Tiospirone in chronic treatment-resistant schizophrenics

Tiospirone may be a novel antipsychotic. In animals it blocks dopamine, σ-opiate, and serotonergic receptors, but has a low tendency to produce catalepsy and does not induce dopamine receptor supersensitivity in vitro (Eison et al. 1984; McMillen 1985). A single-blind 4 week clinical study in 14 male schizophrenics with dosage up to 180 mg/day showed significant improvement in psychopathology without the appearance of extrapyramidal symptoms (Moore et al. 1987). Similar results were reported in a single-blind crossover study comparing tiospirone with standard neuroleptics in schizophrenic patients (Jain et al. 1987).

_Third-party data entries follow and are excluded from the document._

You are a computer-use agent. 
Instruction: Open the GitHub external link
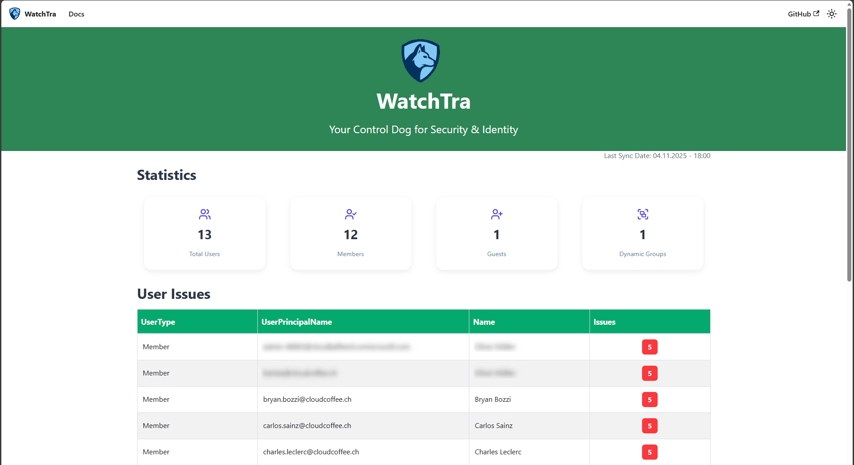point(803,14)
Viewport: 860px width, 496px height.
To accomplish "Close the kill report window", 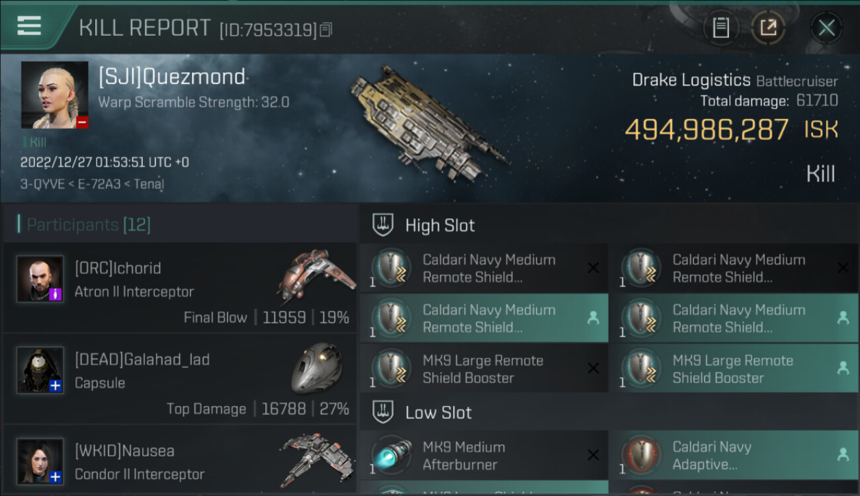I will [826, 28].
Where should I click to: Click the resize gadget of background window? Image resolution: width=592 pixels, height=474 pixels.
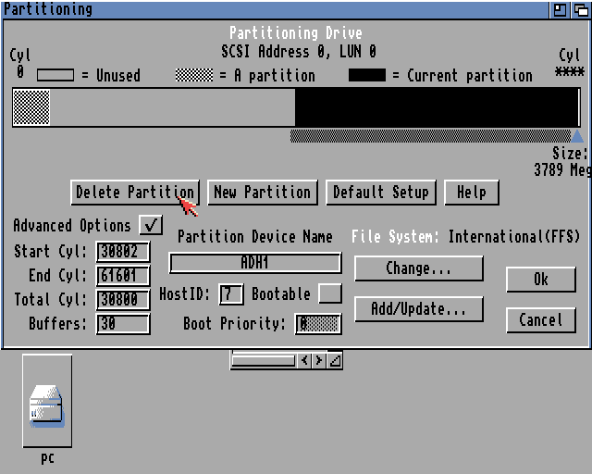tap(335, 360)
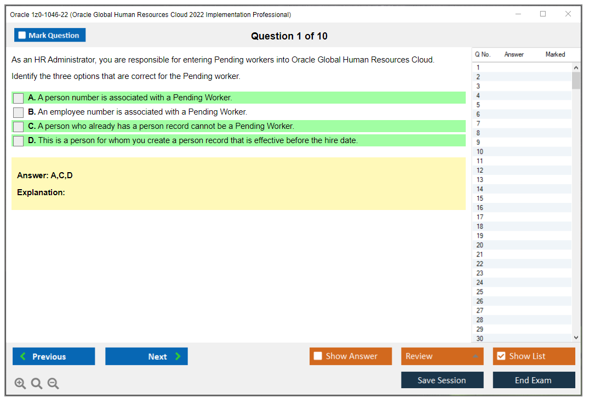Click the question list up scroll arrow
This screenshot has height=403, width=589.
pos(576,67)
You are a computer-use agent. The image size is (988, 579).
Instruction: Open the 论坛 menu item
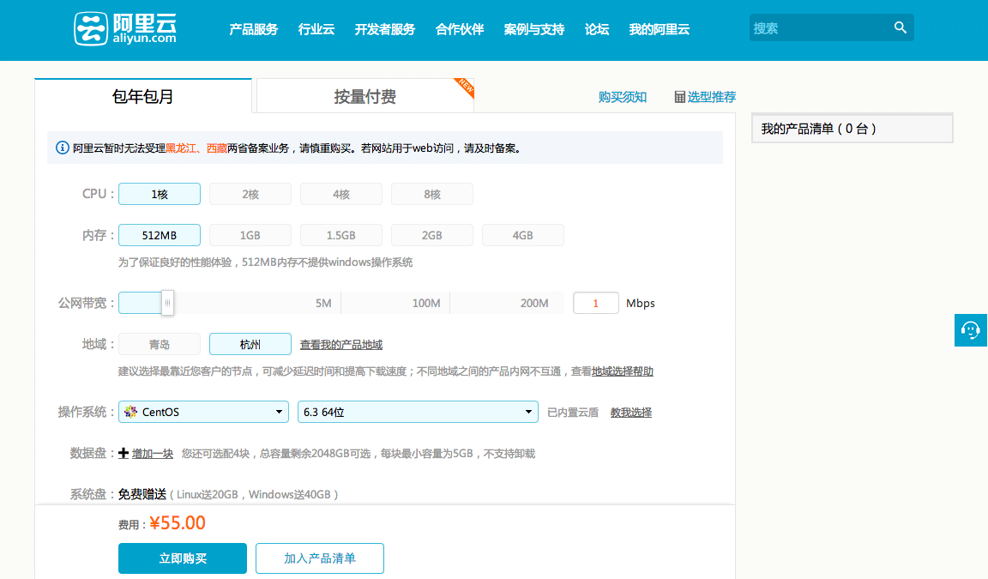coord(596,28)
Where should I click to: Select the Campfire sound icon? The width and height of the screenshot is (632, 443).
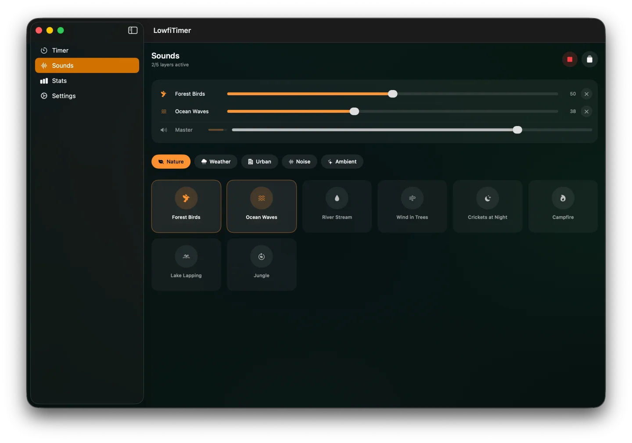(563, 198)
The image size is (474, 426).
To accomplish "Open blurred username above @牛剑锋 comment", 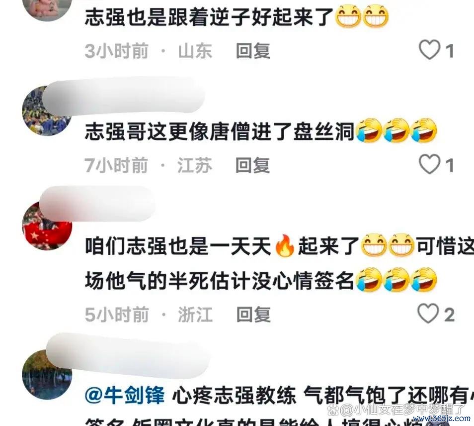I will [x=128, y=355].
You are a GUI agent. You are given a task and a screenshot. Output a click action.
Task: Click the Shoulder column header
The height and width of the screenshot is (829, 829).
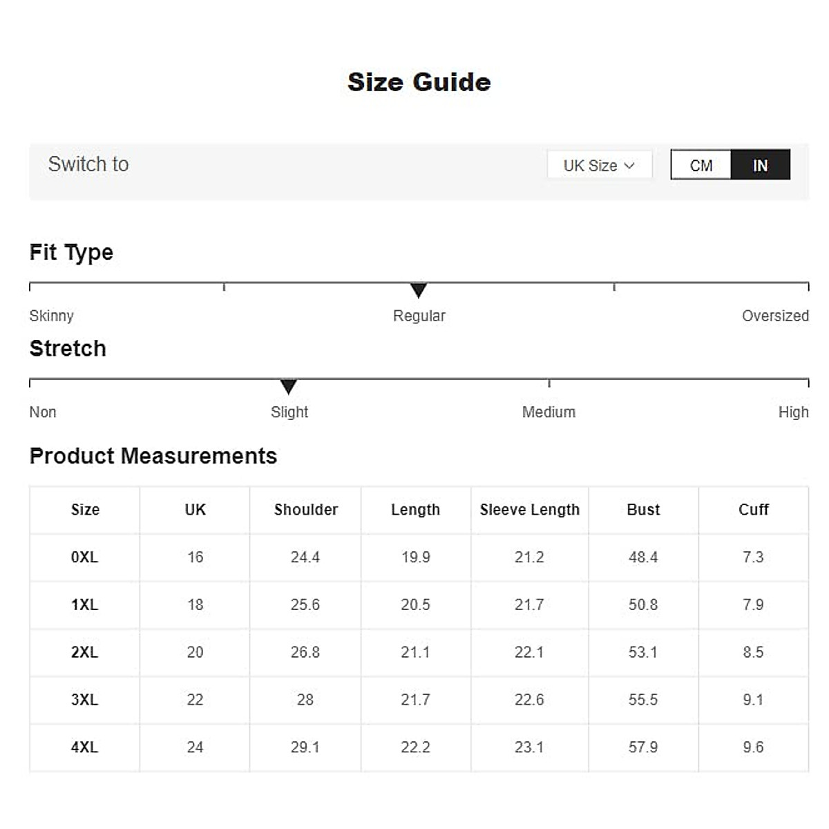(x=305, y=510)
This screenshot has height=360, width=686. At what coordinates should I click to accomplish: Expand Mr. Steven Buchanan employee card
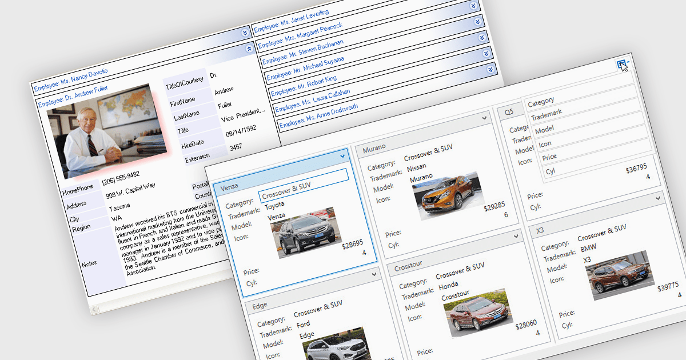tap(482, 37)
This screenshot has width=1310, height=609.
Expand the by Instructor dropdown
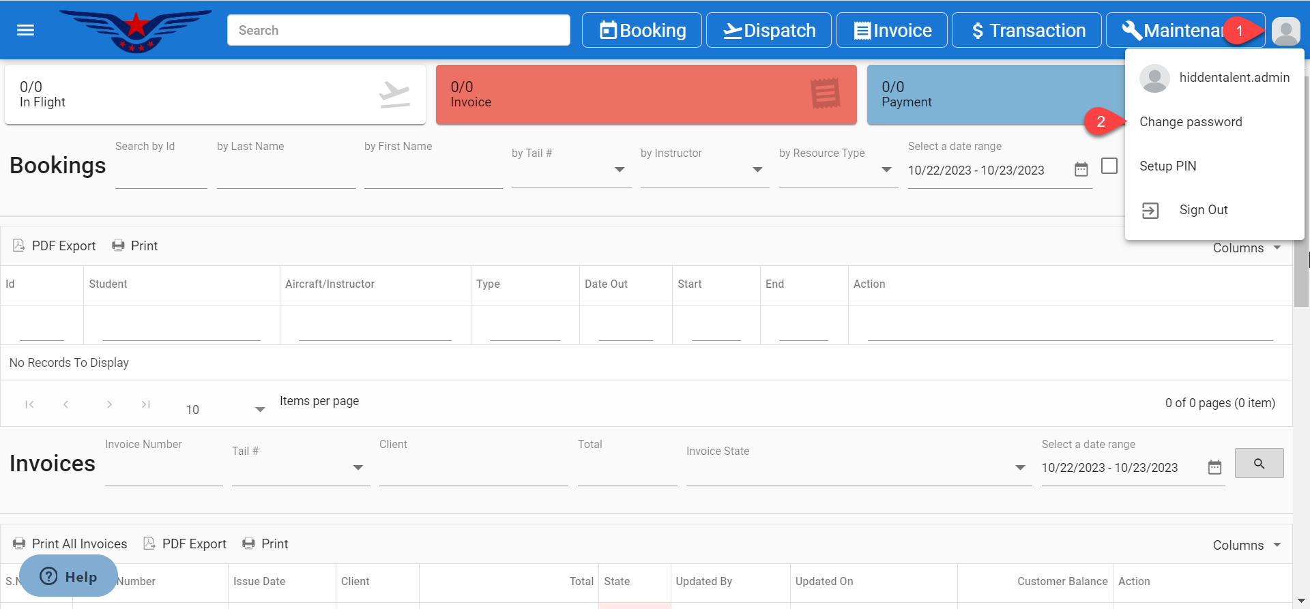coord(757,170)
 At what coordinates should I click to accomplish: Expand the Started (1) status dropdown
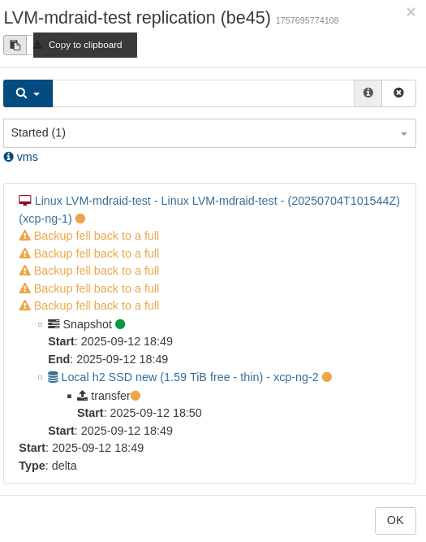point(209,133)
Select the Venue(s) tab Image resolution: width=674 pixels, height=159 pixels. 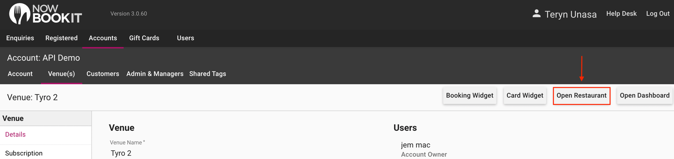(62, 74)
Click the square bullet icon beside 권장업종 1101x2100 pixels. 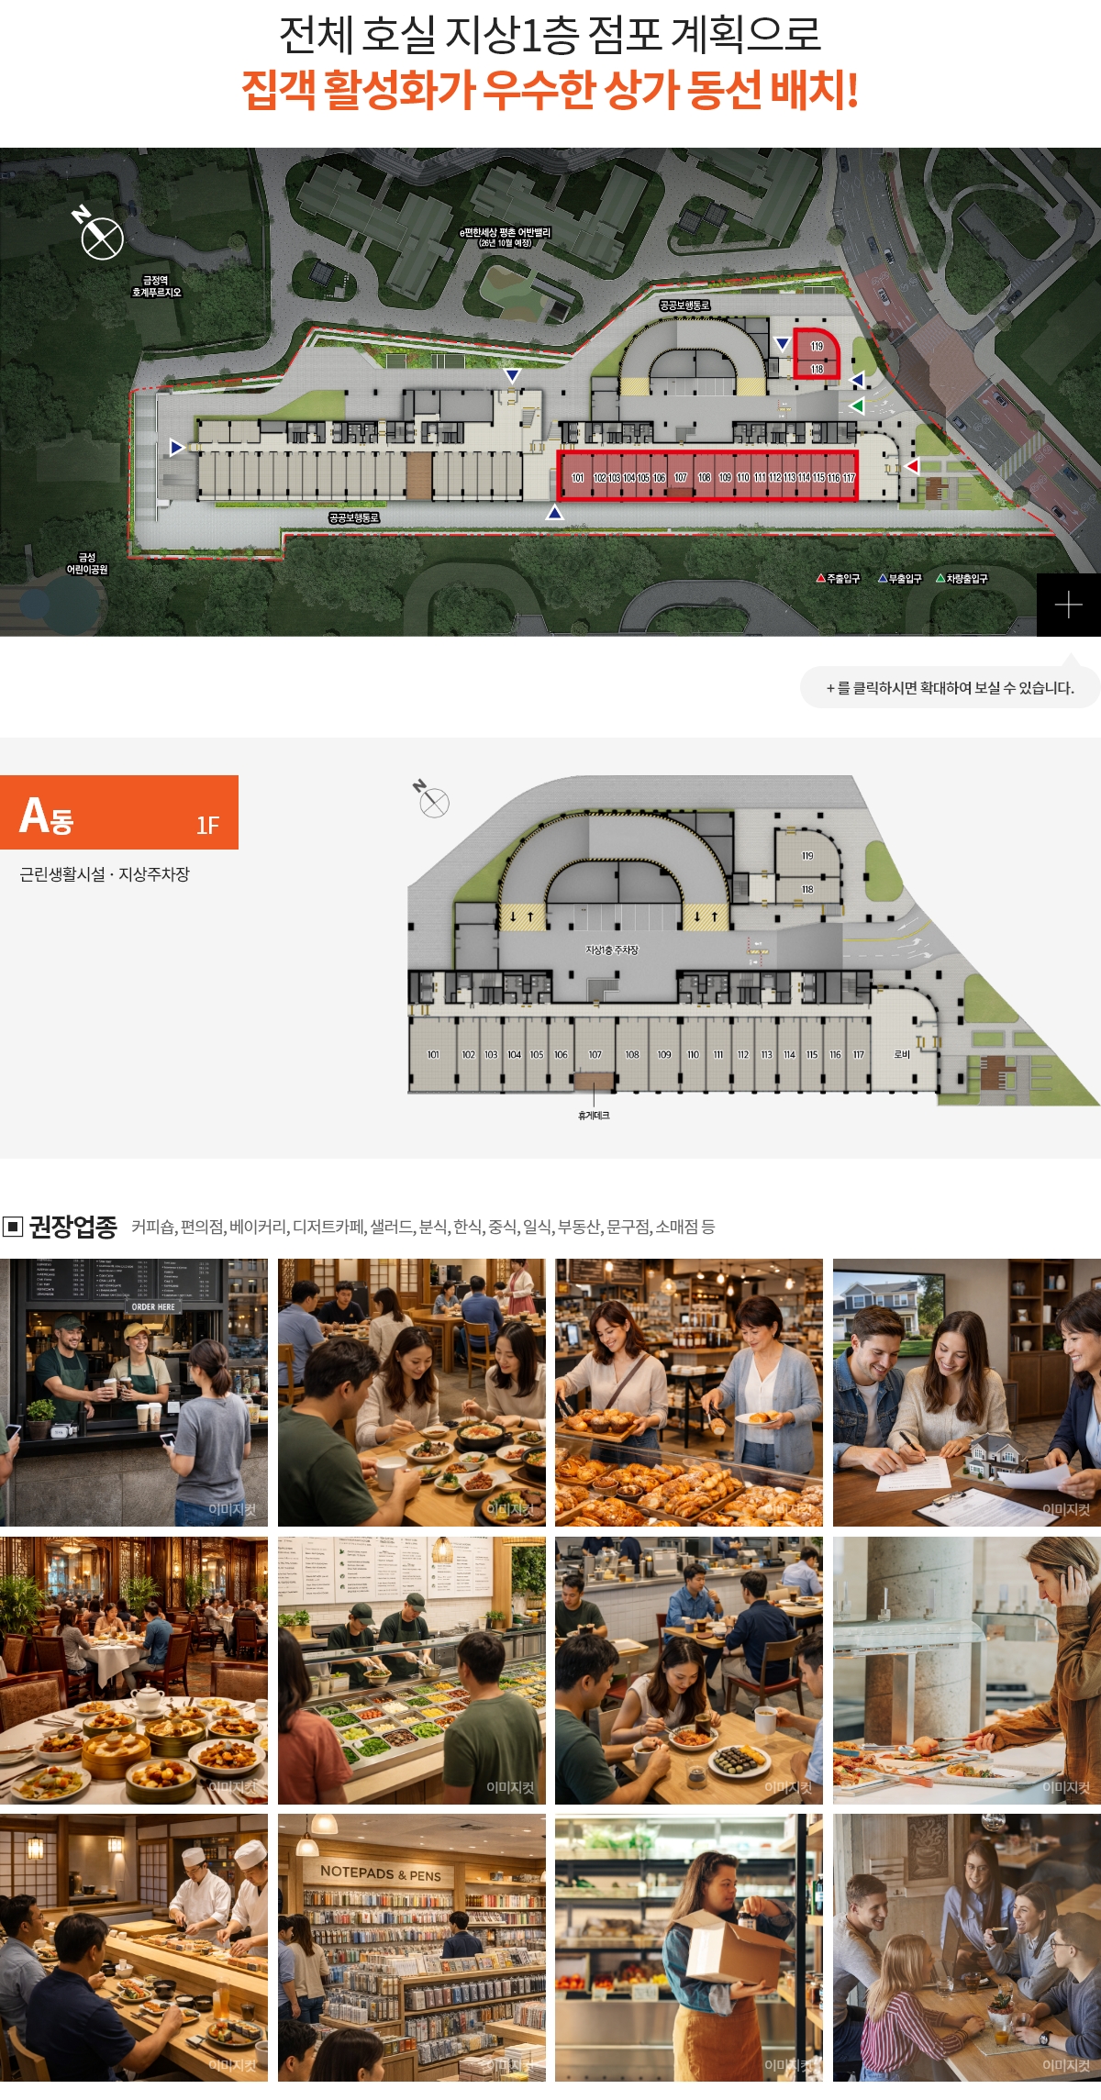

The present study was conducted as part of a single-blind multicentre investigation to assess the efficacy and tolerability of tiospirone in hospitalised treatment-refractory schizophrenic patients. A flexible dose schedule of 150 to 500 mg/day for 12 weeks was used. Unfortunately, the clinical trial was suspended by the sponsor for administrative reasons (reassessment of priorities) before our participation could be completed. In addition to the study protocol, we were also interested in changes in the α-EEG spectral energy. The α-energy band is increased following administration of standard and atypical neuroleptics such as clozapine (Small et al. 1987). We found that changes in the α-energy reflect abnormalities in schizophrenia (Jin et al. 1988), and that these changes normalise with neuroleptic treatment (Potkin et al. 1989).